Feelings of giddiness and anxiousness competed in my stomach as I found myself back at the gym. A short while after vowing to wait to start working out again until my 2-year-old daughter was in preschool (due to her crying inconsolably at the babysitting room), I was back.
An email had popped into my Inbox the day before with a simple subject line of, “Workout Plan.” The sender? My husband. Where I lacked in fortitude to take Avery to the gym’s babysitting room (what we euphemistically call the “play room”), Bob stood strong. He had a flawless plan, he said, and we were going to the gym after work.
Per Bob’s master plan, I would drop our 5-year old son off at children’s yoga while Bob took Avery to the play room. This way, I wouldn’t have to see the pained look on my little girl’s face as I left the room or–more likely–pull myself away from her crocodile tears. Upon arriving at the gym, Bob walked one direction; Robert and I another. And that’s where the exercise plan once again began to crumble.

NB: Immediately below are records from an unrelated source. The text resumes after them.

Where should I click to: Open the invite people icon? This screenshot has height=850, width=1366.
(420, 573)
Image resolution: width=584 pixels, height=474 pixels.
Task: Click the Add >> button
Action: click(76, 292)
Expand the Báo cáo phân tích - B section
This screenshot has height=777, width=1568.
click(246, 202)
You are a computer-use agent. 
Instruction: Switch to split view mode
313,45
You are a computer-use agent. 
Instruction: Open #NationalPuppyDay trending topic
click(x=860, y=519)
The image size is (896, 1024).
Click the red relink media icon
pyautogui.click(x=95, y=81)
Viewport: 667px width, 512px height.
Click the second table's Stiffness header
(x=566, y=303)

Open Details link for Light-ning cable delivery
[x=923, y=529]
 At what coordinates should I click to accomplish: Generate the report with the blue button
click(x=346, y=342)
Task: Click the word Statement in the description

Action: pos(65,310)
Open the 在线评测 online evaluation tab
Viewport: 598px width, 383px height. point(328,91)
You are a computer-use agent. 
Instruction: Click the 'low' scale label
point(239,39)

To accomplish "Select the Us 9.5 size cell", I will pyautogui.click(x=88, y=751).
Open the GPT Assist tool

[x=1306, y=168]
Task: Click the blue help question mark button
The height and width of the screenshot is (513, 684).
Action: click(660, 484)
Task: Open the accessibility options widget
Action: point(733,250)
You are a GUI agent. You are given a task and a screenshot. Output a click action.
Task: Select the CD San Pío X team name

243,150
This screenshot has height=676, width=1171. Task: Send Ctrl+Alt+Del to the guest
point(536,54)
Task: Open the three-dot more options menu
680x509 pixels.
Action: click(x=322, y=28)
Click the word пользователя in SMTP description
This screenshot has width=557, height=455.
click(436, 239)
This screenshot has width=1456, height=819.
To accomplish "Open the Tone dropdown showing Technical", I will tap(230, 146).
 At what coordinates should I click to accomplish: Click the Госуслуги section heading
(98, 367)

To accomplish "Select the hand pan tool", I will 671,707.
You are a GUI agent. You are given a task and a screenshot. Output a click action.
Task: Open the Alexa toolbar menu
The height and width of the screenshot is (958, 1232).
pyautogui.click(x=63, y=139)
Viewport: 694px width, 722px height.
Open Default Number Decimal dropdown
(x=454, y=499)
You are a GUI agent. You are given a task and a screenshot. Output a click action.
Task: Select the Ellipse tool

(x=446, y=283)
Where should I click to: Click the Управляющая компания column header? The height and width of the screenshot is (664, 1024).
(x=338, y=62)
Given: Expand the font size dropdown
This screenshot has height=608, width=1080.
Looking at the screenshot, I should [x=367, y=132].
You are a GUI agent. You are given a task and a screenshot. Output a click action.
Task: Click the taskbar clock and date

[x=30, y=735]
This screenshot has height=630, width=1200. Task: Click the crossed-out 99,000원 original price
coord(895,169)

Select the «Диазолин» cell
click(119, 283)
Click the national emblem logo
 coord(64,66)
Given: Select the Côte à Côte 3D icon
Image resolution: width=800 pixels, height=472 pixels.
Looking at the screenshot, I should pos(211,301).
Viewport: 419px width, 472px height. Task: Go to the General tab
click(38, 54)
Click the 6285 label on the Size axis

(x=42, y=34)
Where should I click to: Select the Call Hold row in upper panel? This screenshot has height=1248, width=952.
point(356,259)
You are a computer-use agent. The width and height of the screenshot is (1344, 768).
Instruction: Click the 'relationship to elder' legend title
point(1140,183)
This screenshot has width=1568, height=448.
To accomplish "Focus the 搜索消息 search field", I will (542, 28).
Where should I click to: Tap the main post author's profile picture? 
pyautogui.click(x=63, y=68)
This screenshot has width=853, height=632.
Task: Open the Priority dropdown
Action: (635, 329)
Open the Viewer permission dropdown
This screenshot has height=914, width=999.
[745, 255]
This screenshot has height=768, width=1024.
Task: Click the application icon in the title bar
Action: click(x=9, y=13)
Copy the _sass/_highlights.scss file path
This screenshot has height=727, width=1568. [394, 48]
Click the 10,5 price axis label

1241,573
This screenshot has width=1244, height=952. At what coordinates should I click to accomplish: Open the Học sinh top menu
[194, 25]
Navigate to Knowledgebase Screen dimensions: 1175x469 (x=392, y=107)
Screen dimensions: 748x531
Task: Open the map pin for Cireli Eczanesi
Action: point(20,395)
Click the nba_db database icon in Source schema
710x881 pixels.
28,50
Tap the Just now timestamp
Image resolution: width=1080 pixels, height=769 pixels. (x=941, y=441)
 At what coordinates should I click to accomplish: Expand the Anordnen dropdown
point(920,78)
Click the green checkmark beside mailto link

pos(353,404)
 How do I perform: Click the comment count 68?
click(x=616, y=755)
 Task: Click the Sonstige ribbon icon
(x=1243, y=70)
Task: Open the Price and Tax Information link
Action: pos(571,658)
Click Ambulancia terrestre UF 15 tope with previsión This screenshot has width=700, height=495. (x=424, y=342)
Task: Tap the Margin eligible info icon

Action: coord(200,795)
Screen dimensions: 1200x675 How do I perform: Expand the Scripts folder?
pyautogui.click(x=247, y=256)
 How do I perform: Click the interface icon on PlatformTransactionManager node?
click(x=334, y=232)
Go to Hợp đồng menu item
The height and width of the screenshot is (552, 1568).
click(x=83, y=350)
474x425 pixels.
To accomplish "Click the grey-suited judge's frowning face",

You see, the basement where my son’s yoga class was being held was not creepy in itself; it was the fact that no other parents or children were in the room when we showed up that was a little off-putting–given the white-haired, pot-bellied man in his seventies who stood at the front of the class drawing a picture of Mickey Mouse on a whiteboard. It must be Mr. Joe, I thought–the substitute teacher that the front desk ladies had mentioned.
It looked like I wouldn’t be exercising that night after all. No way, no how was I leaving my son unattended in a basement classroom with cartoon man, no matter how nice he seemed to be. I guess my renewed exercise routine would have to be kicked off by 5-year-old yoga as taught by a senior citizen. Jeez, he had us doing facial yoga. Facial yoga! What the hell is that? It reminded me of the time another senior citizen taught yoga at my old Manhattan apartment complex and we spent half the time giving ourselves foot massages. (I am certain there are plenty of amazing 65+ yoga teachers; I have merely not had the fortune of yet meeting one.)
So there you have it: one more attempt at real, vigorous, fatburning, body-relaxing exercise completely anihilated. But you should have seen the joy sparkling on Robert’s bright-eyed face. He was doing yoga with mommy! He was exercising like a grown-up (or so he thought anyway) at a real gym!
The outcome of this thwarted exercise plan? I haven’t set my foot back into the gym since.
So if you should pass me on the beach this summer and you notice a little muffin-top spilling over my bikini bottom should I get up the courage to wear a two-piece, I hope you will do me the small favor of cutting me some slack. Lord knows, I’ll understand why I may not be the only mom on the sand with a less-than-perfect body. But my son at least will be the happy kid practicing downward facing dog on the towel next to me.